Methods: Seven cadaveric specimens were tested with a six degrees of freedom spine simulator under the conditions: intact; clivus/alar removal (CR), transverse ligament destruction (TL), and OA capsule sectioning (OAS). Flexion-extension (FE), lateral bending (LB), axial rotation (AR) was applied (2.5N-m) to a C0-C2 segment while anterior-posterior (AP), and cranial-caudal (CC) translations were recorded. Average motions were normalized to intact (Intact = 100%) for each joint.
Results: At C0-C1 joint, there were significant (p<0.05) increases from intact in FE: TL (154%), and OAS (174%); and in AR: TL (178%) and OAS (224%). AP translation, during LB, increased significantly following TL (248% intact).
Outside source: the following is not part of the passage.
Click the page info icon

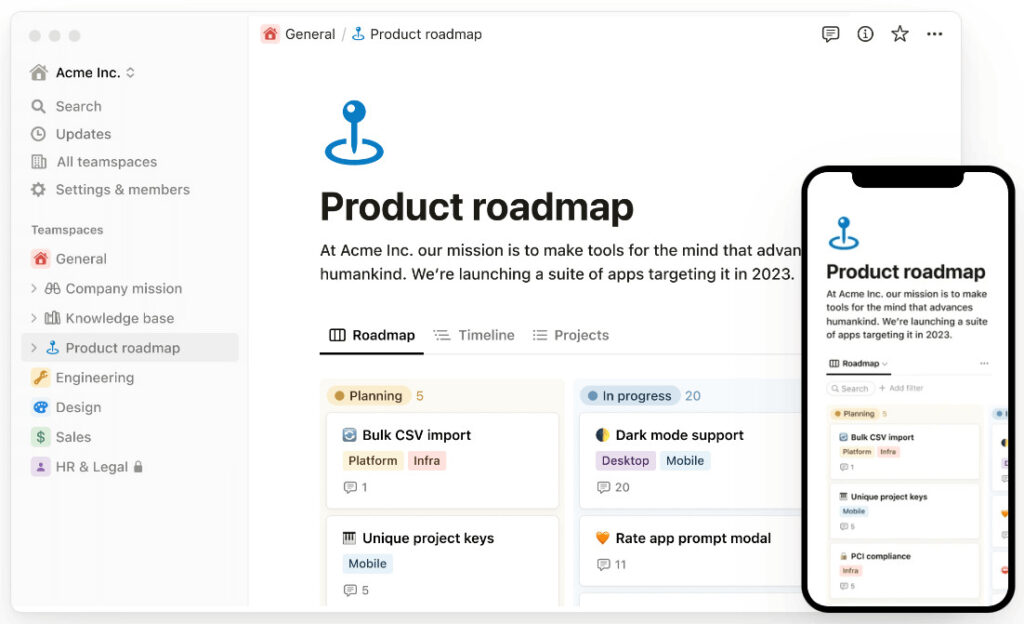(865, 34)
CC translation, during FE, increased significantly following TL (188%) and OAS (361%).
At C1-C2 joint, there were significant increases from intact in FE: TL (172%) and AAS (160%); in LB: TL (286%) and AAS (332%); in AR there were no statistical differences. AP translation increased significantly following CR (280%). CC translation also increased significantly following CR (205%) and TL (298%), during LB.
Overall the craniocervical junction had significant increases compared to intact in FE: TL (161%), OAS (163%), and AAS (165%); in LB: TL (202%), OAS (224%), and AAS (241%).
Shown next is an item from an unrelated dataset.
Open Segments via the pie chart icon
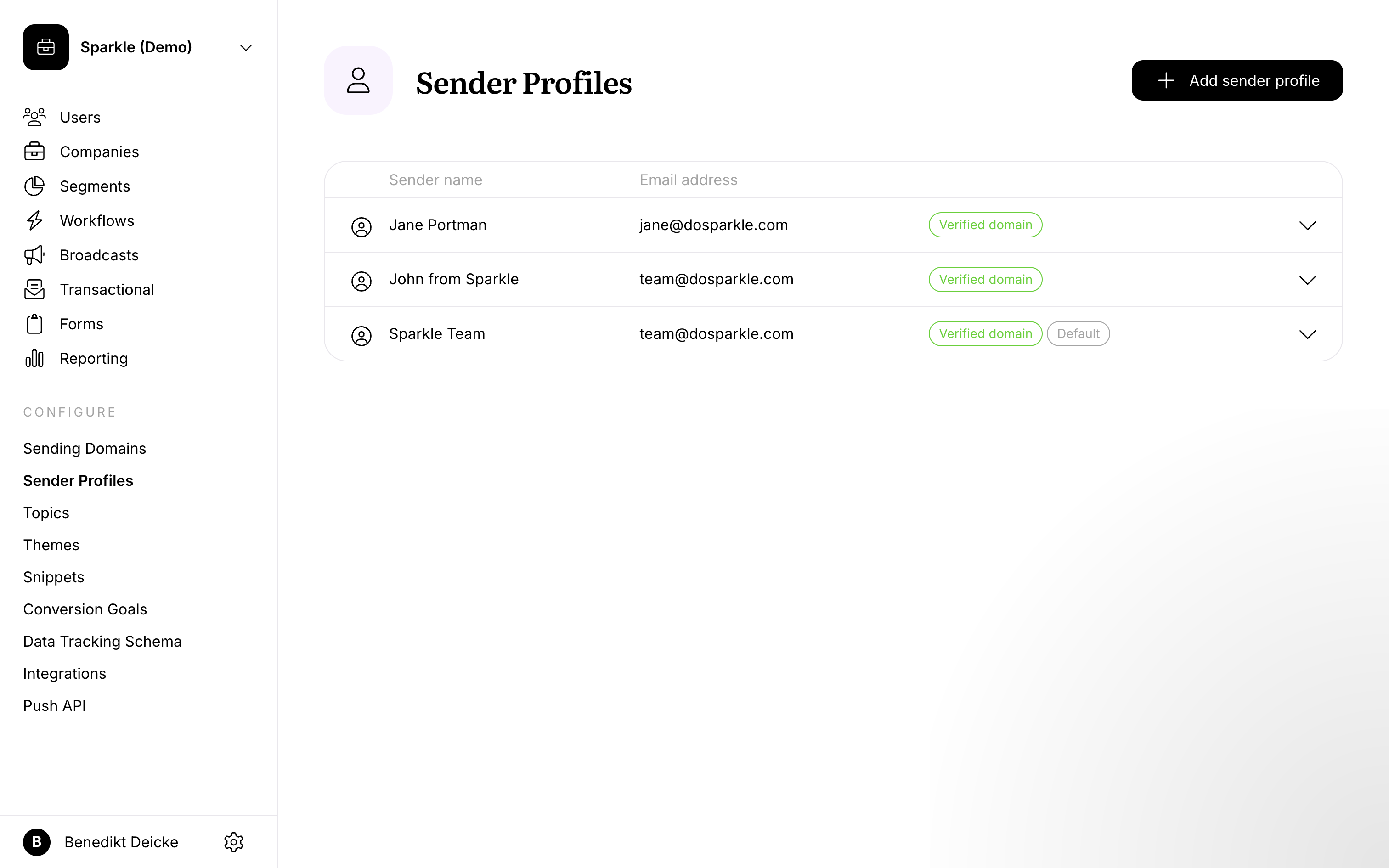 [35, 186]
There were not any significant increases at C0-C1 during LB, or C1-C2 and C0-C2 during AR.
Conclusions: The transverse and alar ligaments appear to be the main stabilizers of the craniocervical junction. The vertical structures attaching on the clivus and OA joint capsules appear to function as secondary stabilizers. Models of craniocervical trauma should section all three restraining structures for future studies.
Patient Care: Craniocervical dislocations are difficult to identify, and many of the patients suffer neurological effects or even death. To understand cases of subluxation at these joints a repeadtable accurate cadaver model could be used to determine proper surgical techinques. This study may also assist in allowing other researchers to use this injury model to further understand injuries at the joint capsules and ligaments of teh craniocervical junction.
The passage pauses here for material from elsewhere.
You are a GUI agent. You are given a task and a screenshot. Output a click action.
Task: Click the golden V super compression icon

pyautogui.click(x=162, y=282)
Learning Objectives: The craniocervical junction is unique in comparison to any other area of the spine. It is stabilized by the cruciate ligament, alar ligaments, and tectorial membrane. The relative contributions of each ligament to overall stability and the effects of the occipito-atlantal joint capsule and atlanto-axial joint capsules are unknown. Traumatic occipitocervical dislocations, which may cause destruction of stabilizing ligaments, are often associated with increased rotational instability and pathological cranial-caudal and anterior-posterior translations. To our knowledge injury models have not encompassed translation and rotation measurements.The goal of this biomechanical study is to identify the key contributions of each major ligament and joint capsule by incremental dissection.